■ **Supplied passage**:
↓

Other small-town congregations could certainly use the help, according to Stuart Rockoff of the Goldring/Woldenberg Institute of Southern Jewish Life in Jackson, Miss.
While Jewish populations are booming in major cities like Atlanta, Nashville, Austin, Tex., and Charlotte, N.C., he said, synagogues are fighting for life in many small towns across the South. Congregations shut down in at least two other Alabama cities in recent years, Mr. Rockoff said.
“Dothan is bucking that trend,” Mr. Rockoff said. The institute is helping promote Southern Judaism by raising money in places like New York and California to support congregations, he said.
A few years ago, Temple Emanu-El was just another congregation on the critical list.
Rabbi Goldsmith would typically see about 15 people, most with gray hair, when she looked across the pews during worship services when she arrived in 2007. Children’s classes were small or worse, and the once-thriving congregation, formed in 1929, seemed to be in a downward spiral as many young Jewish people left town for larger cities after college.
Mr. Blumberg, who owns a chain of hotels, came up with a plan: offer Jewish families $50,000 in relocation assistance in exchange for pulling up their roots, moving to Dothan, getting involved at Temple Emanu-El and staying for at least five years.

↑

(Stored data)
↓

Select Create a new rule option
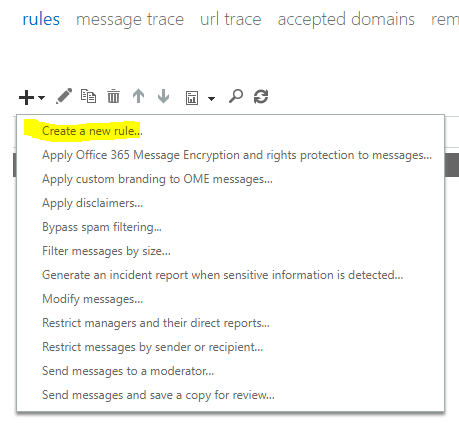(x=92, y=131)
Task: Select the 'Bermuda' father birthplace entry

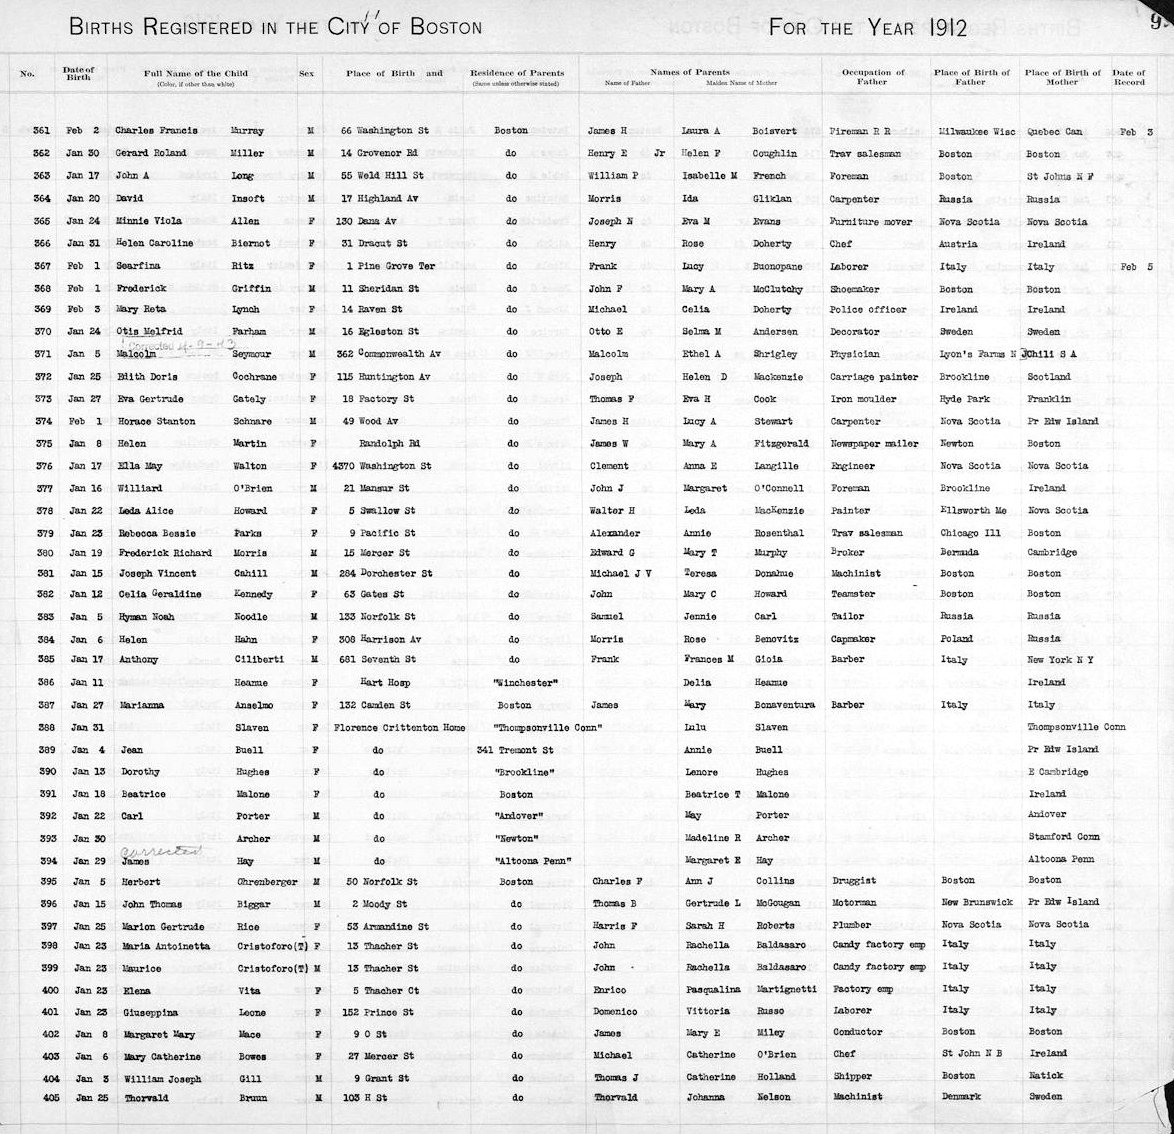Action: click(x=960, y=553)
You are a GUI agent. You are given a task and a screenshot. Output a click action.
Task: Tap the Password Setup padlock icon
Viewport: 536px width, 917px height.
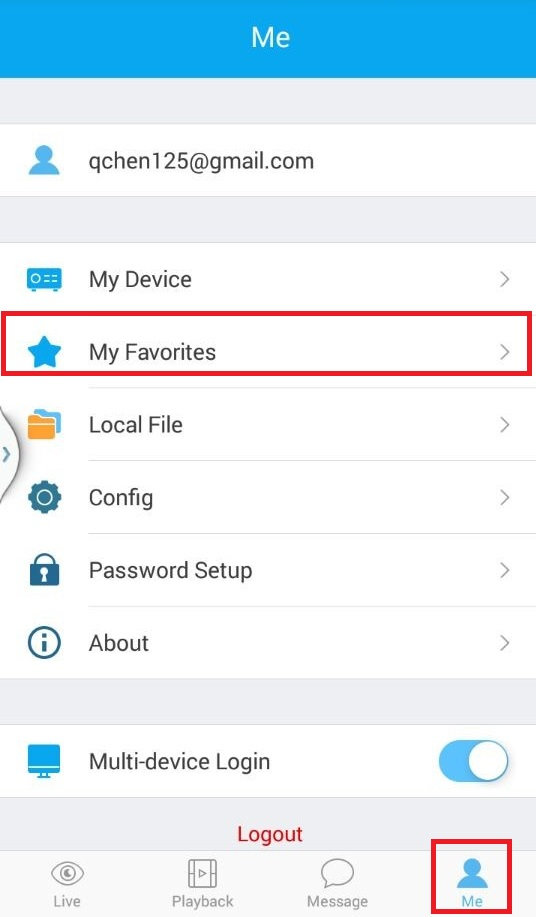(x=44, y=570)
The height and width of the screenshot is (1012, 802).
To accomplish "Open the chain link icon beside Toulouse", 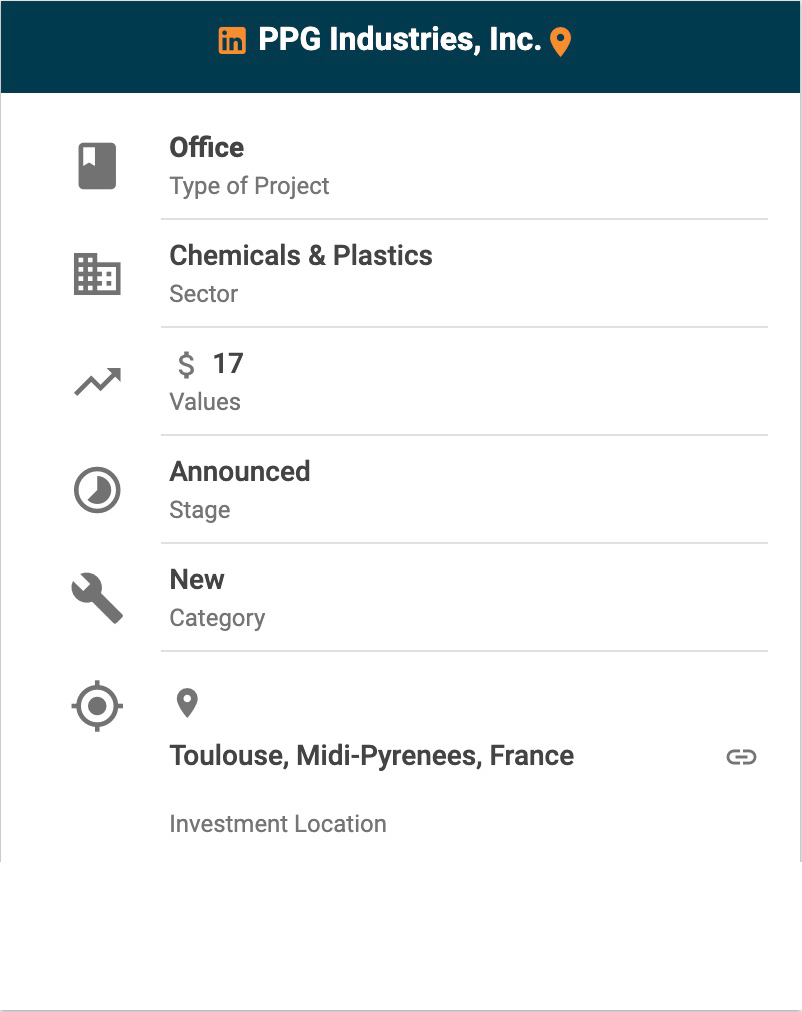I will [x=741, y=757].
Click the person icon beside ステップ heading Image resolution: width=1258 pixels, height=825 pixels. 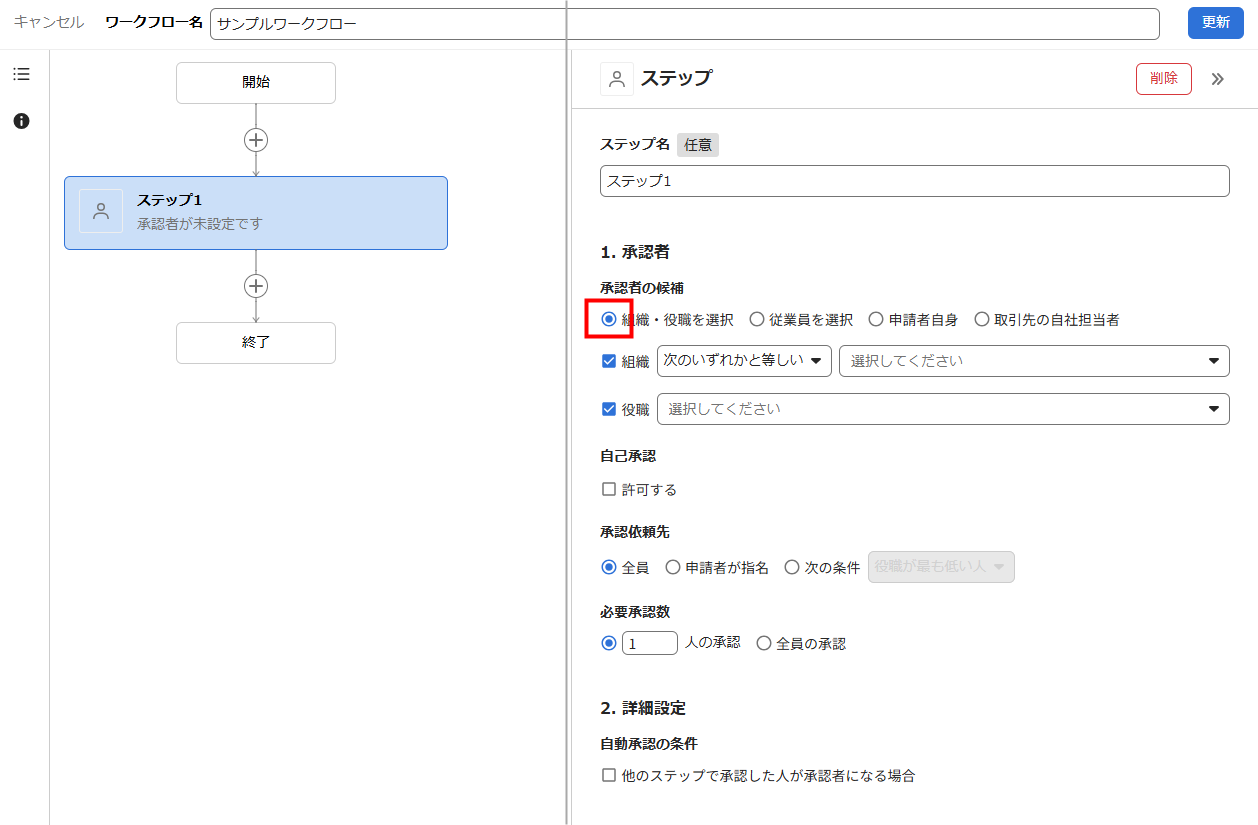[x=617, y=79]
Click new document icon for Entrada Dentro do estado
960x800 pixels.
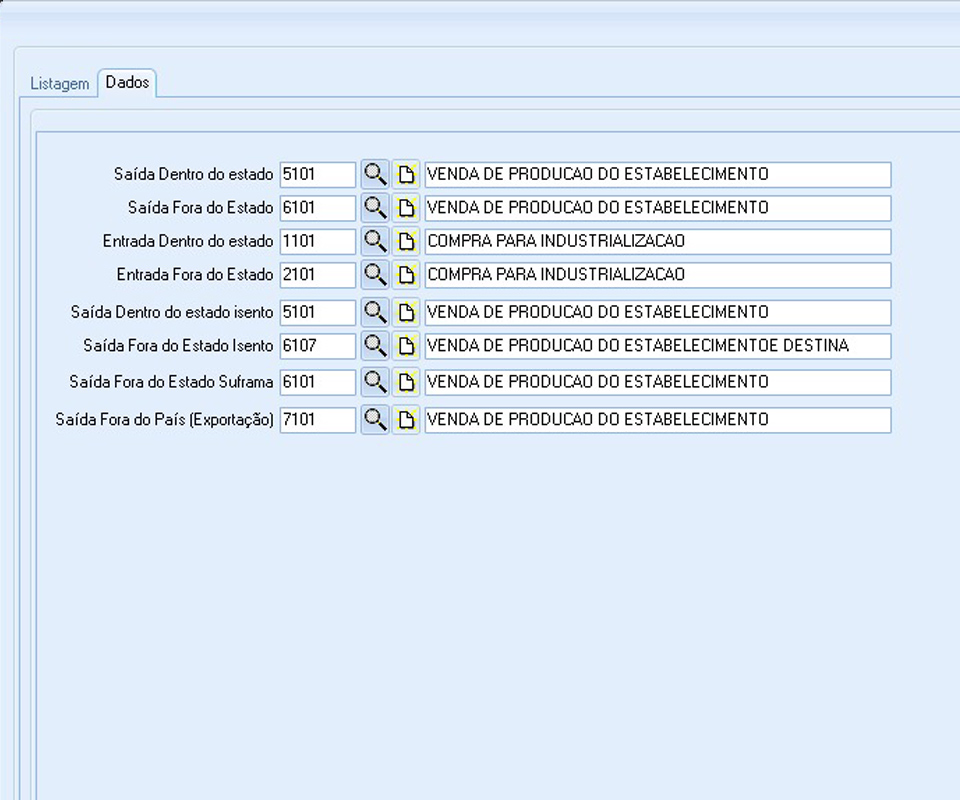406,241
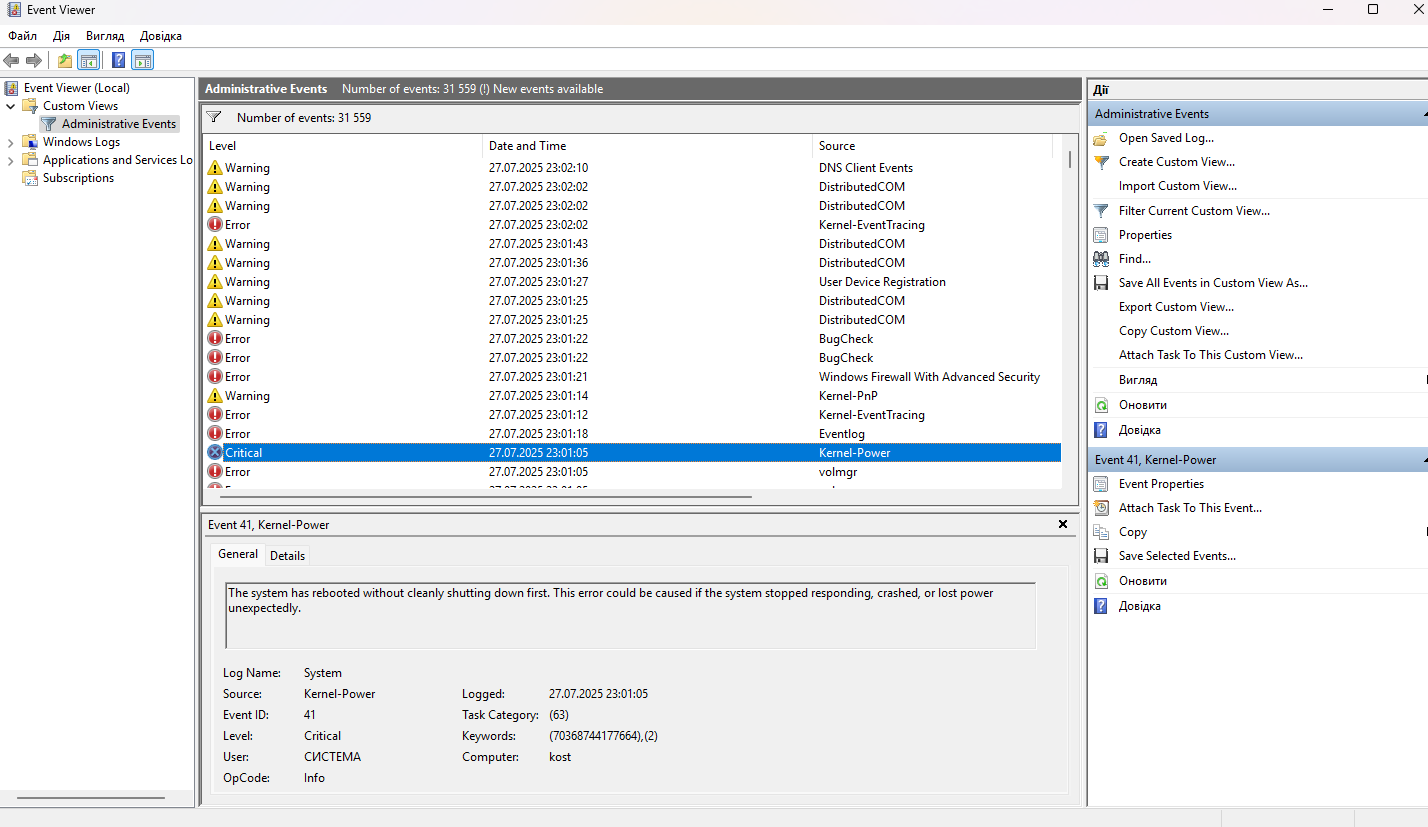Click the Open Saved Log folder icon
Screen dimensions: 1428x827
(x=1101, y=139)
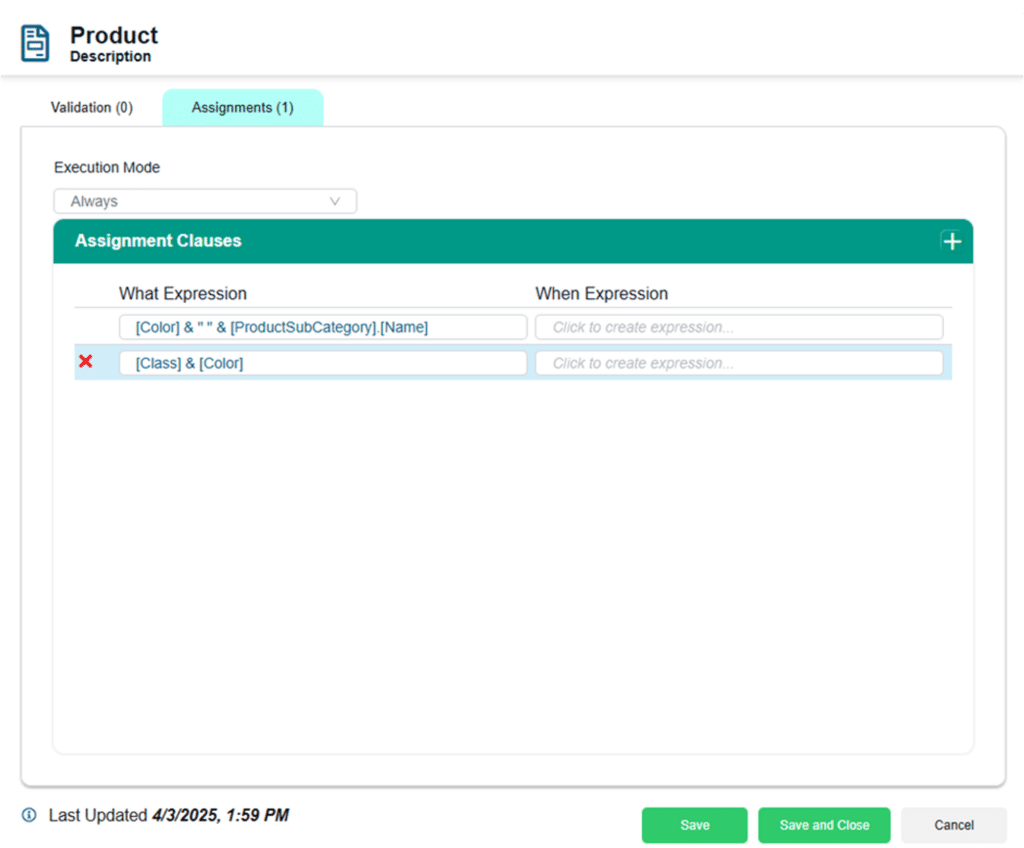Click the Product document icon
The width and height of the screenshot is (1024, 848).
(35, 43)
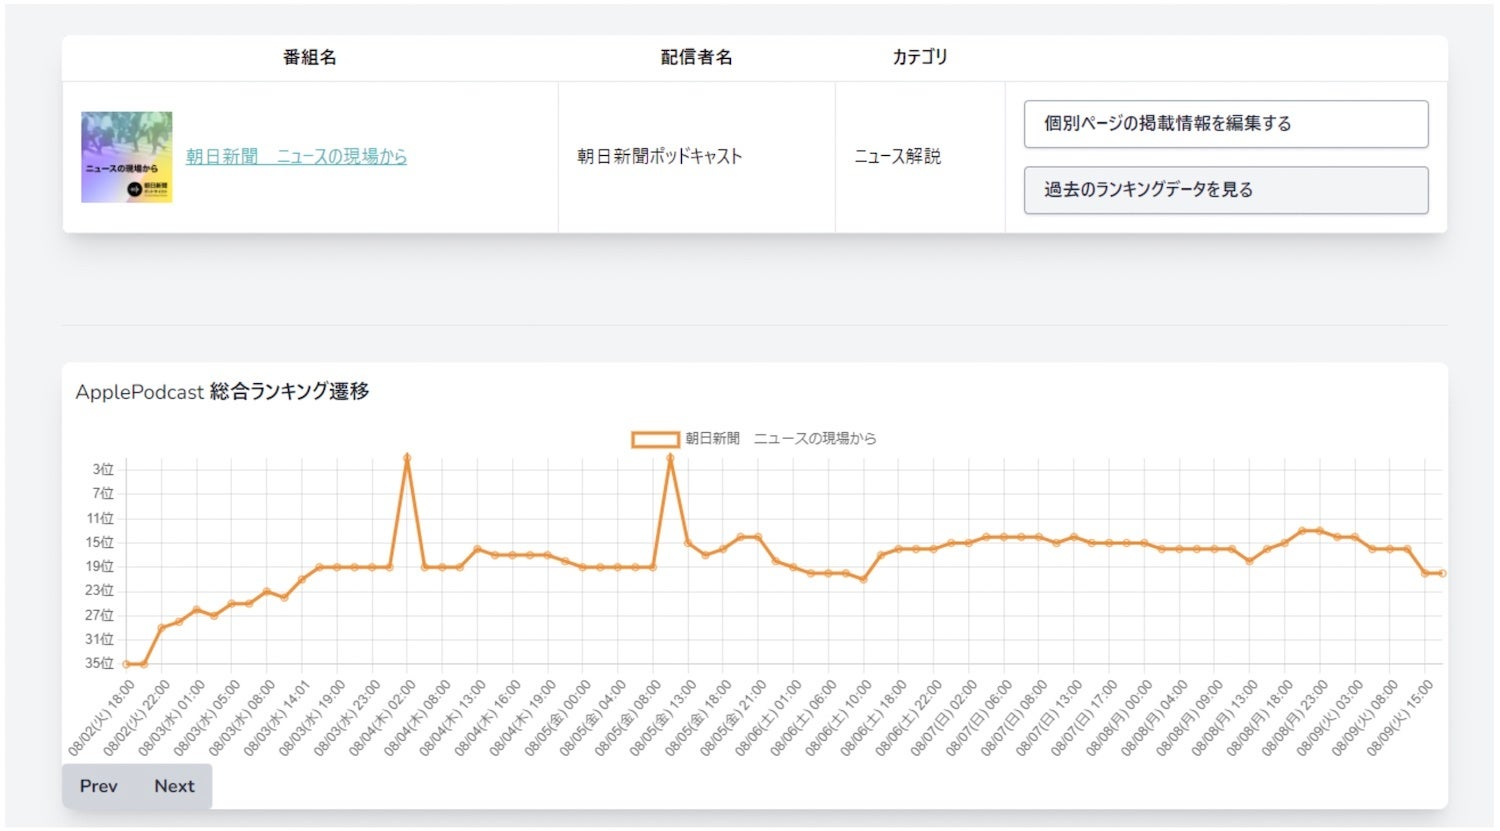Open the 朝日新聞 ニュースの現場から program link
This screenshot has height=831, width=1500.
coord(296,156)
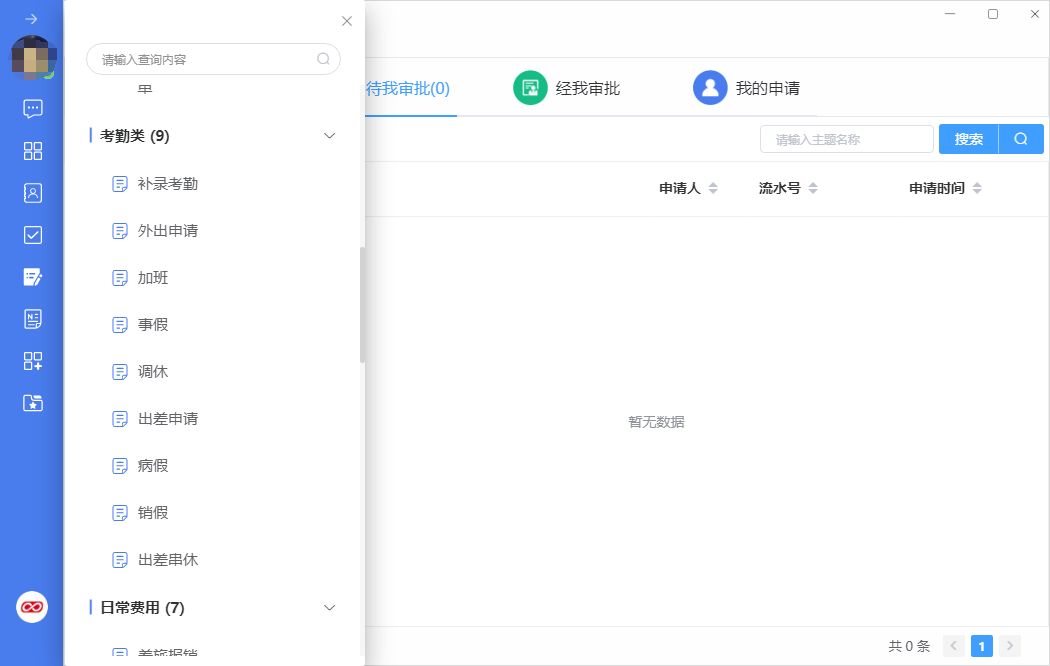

↑

In the Temple Emanu-El text, shorten the paragraph beginning "Rabbi Goldsmith would typically see" to a short bulleted list that keeps its main facts.

- When Rabbi Goldsmith arrived in 2007, about 15 people attended services, most with gray hair.
- Children's classes were small or worse.
- The congregation, formed in 1929, seemed to be in a downward spiral.
- Many young Jewish people left town for larger cities after college.